| Parts of the exercise |
1 - Answer these about the forum thread on new speaker designs, one line each:
(a) How many of the new 8" servo woofers will sit below the MTM in the X-Otica?
(b) What price per woofer is given for the Eminence woofers?
(c) How far apart would Mike's speakers be spaced?
2 - Write the next part of the forum thread on new speaker designs, picking up after its final sentence.

| Passage given |

# New designs



## mlundy57 (May 21, 2013)

Danny,

How are your new designs coming? Would any of them be something like an MTM with Neo10's & Neo 3 plus a woofer, either the M165NQ or a servo controlled 8"?

Looking ahead for after I finish the X-MTM, CS, LS encore set.

Mike


----------



## Danny Richie (Jul 12, 2009)

mlundy57 said:


> Danny,
> 
> How are your new designs coming? Would any of them be something like an MTM with Neo10's & Neo 3 plus a woofer, either the M165NQ or a servo controlled 8"?
> 
> ...


The X-Optima will be a single M16NQ (8 ohm) on an open baffle with a tweeter in a wave guide. And below it the same woofers used on the V-2. See it here: http://gr-research.com/v-2.aspx This will be an all open baffle design. 

The X-Otica will use two M16NQ woofers (16 ohm) in a MTM with the tweeter in a wave guide. Below it will be three of my new 8" servo woofers. 

Holding both of those designs up slightly having the wave guides manufactured. And really holding up the X-Otica is the new servo amps for the 8" woofers. 

I have several new designs using Neo 10's in the works for Serenity Acoustics. No kits though.


----------



## mlundy57 (May 21, 2013)

Danny,

How will these new tweeters compare to the Neo-3 in your N series kits?

Thanks,

Mike


----------



## mlundy57 (May 21, 2013)

Also, how does the Eminence 12" woofer compare to your direct servo SW-12 woofers? Which amp would the 12" woofers use?

Either way, two 12" or three 8" woofers per tower seems like a lot of speaker. I'm basing this on one Rythmik F12 making itself known throughout my entire house. But then that is in a sealed box not an OB application. I'm unfamiliar with how OB designs sound.

Would either of those designs be appropriate in a 20'x25' room with the living room taking up half the space and a dining room the other half? The speakers would be spaced about 6' apart and 10' from the listening position. They would be able to be placed 3' from the back wall, 4' from one side wall and 15' from the other side wall. However there is a freestanding 6' tall room divider 4' away from the second speaker (11' from the 15' wall). That would place both speakers 4' away from some type of side wall.

Mike


----------



## Danny Richie (Jul 12, 2009)

mlundy57 said:


> Also, how does the Eminence 12" woofer compare to your direct servo SW-12 woofers? Which amp would the 12" woofers use?
> 
> Either way, two 12" or three 8" woofers per tower seems like a lot of speaker. I'm basing this on one Rythmik F12 making itself known throughout my entire house. But then that is in a sealed box not an OB application. I'm unfamiliar with how OB designs sound.
> 
> ...


The Eminence woofers work well in that application and are very low cost. I bought a pallet load of them at one time and can offer them at the old price point of only $75 each. Now that the price of Neodymium as gone up so high they now sell for much more. 

They don't really compare to our servo subs though, but then again, nothing else really does.

| Material provided |

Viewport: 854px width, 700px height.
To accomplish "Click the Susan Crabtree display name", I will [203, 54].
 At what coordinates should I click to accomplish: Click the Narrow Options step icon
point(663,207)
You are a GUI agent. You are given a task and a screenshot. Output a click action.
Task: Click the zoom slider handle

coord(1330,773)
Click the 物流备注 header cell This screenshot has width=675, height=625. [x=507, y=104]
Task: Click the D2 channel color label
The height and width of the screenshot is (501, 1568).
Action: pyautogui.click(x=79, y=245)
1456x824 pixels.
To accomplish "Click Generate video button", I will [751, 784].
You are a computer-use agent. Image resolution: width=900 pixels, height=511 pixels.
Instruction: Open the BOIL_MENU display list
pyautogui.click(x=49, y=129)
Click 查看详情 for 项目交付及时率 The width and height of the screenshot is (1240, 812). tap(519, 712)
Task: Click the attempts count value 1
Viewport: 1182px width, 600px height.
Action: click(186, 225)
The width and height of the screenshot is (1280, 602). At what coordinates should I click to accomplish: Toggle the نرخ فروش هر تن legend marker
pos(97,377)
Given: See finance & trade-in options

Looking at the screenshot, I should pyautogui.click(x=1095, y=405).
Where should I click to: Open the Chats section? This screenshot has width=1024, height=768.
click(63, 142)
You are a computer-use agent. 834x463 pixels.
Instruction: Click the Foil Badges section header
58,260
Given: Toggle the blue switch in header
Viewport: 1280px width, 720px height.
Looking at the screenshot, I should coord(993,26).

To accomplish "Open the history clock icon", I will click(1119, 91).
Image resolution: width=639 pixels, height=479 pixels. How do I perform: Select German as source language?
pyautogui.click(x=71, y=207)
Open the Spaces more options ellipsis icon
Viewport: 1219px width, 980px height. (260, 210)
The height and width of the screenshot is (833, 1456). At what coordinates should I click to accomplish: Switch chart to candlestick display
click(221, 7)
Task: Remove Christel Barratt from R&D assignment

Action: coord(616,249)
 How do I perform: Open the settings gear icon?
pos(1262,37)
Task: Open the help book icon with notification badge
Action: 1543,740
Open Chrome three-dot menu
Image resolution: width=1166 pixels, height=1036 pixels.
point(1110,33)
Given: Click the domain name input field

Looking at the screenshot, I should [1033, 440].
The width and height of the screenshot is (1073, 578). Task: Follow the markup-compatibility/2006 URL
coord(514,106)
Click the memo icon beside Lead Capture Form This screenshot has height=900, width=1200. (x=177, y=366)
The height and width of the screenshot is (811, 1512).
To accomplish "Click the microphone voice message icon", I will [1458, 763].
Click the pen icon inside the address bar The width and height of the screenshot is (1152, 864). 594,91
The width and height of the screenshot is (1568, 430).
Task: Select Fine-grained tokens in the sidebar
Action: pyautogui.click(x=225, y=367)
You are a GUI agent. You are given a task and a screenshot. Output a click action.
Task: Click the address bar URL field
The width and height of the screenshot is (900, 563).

| Responses to the tasks |
1 -
(a) Three
(b) $75 each
(c) About 6 feet

2 -
A pair of our SW-12-16FR woofers have slightly more SPL capability than the single SW-12-04 sealed box woofer. The open baffle woofers also do not load the room like a sealed box woofer. So you can get a cleaner sound with less room boom. 

For a room the size of yours I'd go with the X-Otica design. The MTM version will have a higher 91db sensitivity that will help fill the larger room.


----------



## mlundy57 (May 21, 2013)

Will the three 8" servo woofers play flat to 20Hz like the 12" servo?


----------



## Danny Richie (Jul 12, 2009)

mlundy57 said:


> Will the three 8" servo woofers play flat to 20Hz like the 12" servo?


There is a 20Hz extension filter on the amp. It should at least get them to a minus two or three db down at 20Hz. The real factor is how loud you want them to play. If you really want some SPL levels you will run out of X-max on the 8" woofers playing them real hard down low. So using one of the higher extension filters will be better for some applications. For lower volume levels you can let them play right on down to 20Hz.


----------



## mlundy57 (May 21, 2013)

So for music they will be fine by themselves but for the LFE channel with movies you'd still want a subwoofer, correct?

Also, what center channel speaker would work with the X-Otica or has one not been designed yet?


----------



## Danny Richie (Jul 12, 2009)

mlundy57 said:


> So for music they will be fine by themselves but for the LFE channel with movies you'd still want a subwoofer, correct?
> 
> Also, what center channel speaker would work with the X-Otica or has one not been designed yet?


That is correct. For movies an additional sub would be needed. 

I guess I might have to design a matching center.

Let's see...

A sealed version using the same drivers but just an MTM would be a pretty good sized box, but could be placed near a rear wall. It would also be low cost because no low frequency woofers would be needed.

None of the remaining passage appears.